I'm having some issues testing functions return promises in the Jasmine. This solution is very close to the issue that i'm having: How to resolve promises in AngularJS, Jasmine 2.0 when there is no $scope to force a digest?

The post is from 2014 and it's not clear what version of jasmine they are using. Is this still the correct why to test a function that resolves a promise in the current (2.4.0^) version?

Edit:

I have a service whose pattern looks something like this:

angular.module('somemodule').factory('listOfDependencies','NewService');
function NewService(listOfDependencies){
    var getObject = function(para1, para2,...,paraN){
    var deferred = $q.defer();
    if(someDependency.method())
        deferred.resolve(someDependency.get(key));
    else
        deferred.resolve(returnsNewObject);
    // there's also a case that returns deferred.reject(reason);
    return deferred.promise;
    };
    return getObject:getObject;
    };

In my spec, the test currently looks something like this

        it('should return the object', inject(function() {
            var obj = { some: Object };
            NewService.getObject('param1'...'paramN').then(
            function(data){
                 expect(data.obj).toEqual(obj);
            },
            function(response){
                //promise failed
          });                        

Now what I expect to be returned based on the object 'obj' should pass. In my service it's this case it should logically return"

if(someDependency.method())
        deferred.resolve(someDependency.get(key));

The problem is that is that the object it returns is:

        else
        deferred.resolve(returnsNewObject);

There's nothing wrong the the logic in the code or any its dependencies (I pulled all of this apart and tested it many time) so I feel like something is wrong in my syntax(?) in the jasmine spec or i'm just not testing the promise correctly.

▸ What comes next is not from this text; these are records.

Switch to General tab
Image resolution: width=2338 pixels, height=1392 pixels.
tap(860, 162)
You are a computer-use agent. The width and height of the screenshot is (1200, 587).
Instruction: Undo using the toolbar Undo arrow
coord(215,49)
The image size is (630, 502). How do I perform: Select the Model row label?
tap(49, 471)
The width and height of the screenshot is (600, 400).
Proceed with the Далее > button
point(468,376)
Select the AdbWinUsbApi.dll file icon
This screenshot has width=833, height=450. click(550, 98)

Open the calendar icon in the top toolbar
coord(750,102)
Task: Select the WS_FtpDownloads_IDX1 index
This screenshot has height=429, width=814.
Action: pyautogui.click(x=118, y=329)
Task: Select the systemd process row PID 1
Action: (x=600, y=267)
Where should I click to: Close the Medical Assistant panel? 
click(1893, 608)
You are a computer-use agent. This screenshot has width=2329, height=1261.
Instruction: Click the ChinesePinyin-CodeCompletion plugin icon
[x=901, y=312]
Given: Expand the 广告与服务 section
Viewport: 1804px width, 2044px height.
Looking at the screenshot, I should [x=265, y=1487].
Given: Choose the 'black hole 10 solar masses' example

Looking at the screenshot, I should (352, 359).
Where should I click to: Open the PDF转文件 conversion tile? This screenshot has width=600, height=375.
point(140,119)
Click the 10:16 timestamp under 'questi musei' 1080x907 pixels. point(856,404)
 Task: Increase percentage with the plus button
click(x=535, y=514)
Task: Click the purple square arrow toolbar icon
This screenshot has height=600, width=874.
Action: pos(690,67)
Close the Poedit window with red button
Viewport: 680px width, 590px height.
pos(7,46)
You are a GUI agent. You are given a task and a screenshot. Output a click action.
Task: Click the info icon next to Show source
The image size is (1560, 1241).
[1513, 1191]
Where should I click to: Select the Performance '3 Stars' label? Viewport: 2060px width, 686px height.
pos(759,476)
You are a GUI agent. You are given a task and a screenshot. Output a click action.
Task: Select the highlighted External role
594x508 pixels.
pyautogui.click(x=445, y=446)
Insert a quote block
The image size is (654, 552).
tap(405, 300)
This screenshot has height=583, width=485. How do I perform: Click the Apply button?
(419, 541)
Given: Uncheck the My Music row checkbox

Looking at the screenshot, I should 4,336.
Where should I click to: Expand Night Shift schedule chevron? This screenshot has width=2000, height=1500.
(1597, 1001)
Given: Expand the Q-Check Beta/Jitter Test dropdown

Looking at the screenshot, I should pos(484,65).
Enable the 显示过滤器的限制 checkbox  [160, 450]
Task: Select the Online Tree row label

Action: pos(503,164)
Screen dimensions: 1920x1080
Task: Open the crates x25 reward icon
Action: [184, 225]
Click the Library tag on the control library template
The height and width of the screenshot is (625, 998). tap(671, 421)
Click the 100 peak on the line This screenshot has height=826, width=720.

Thanks for taking a look at this!

2
Please do post a little code to elaborate - this isn't clear.Benjamin Gruenbaum
Of course! Let me know if you need anything else, I just wasn't in front of my code when I posted.arturobelano

2 Answers

0
votes

Resolving the promise and then checking that the values it resolves to are valid and expected are definitely one way of doing it.

If you're ok with using the Chai library, it's a lot more concise: http://chaijs.com/plugins/chai-as-promised/

To make your code easier to unit test, try doing as much of the heavy lifting as possible in Angular services (as opposed to in the controllers), and have the services return promises. That way your unit tests can call the service methods with various inputs and ensure the promises are rejected/resolved as expected.

0
votes

I resolved this issue by calling $rootScope.$apply(); at the end of my test.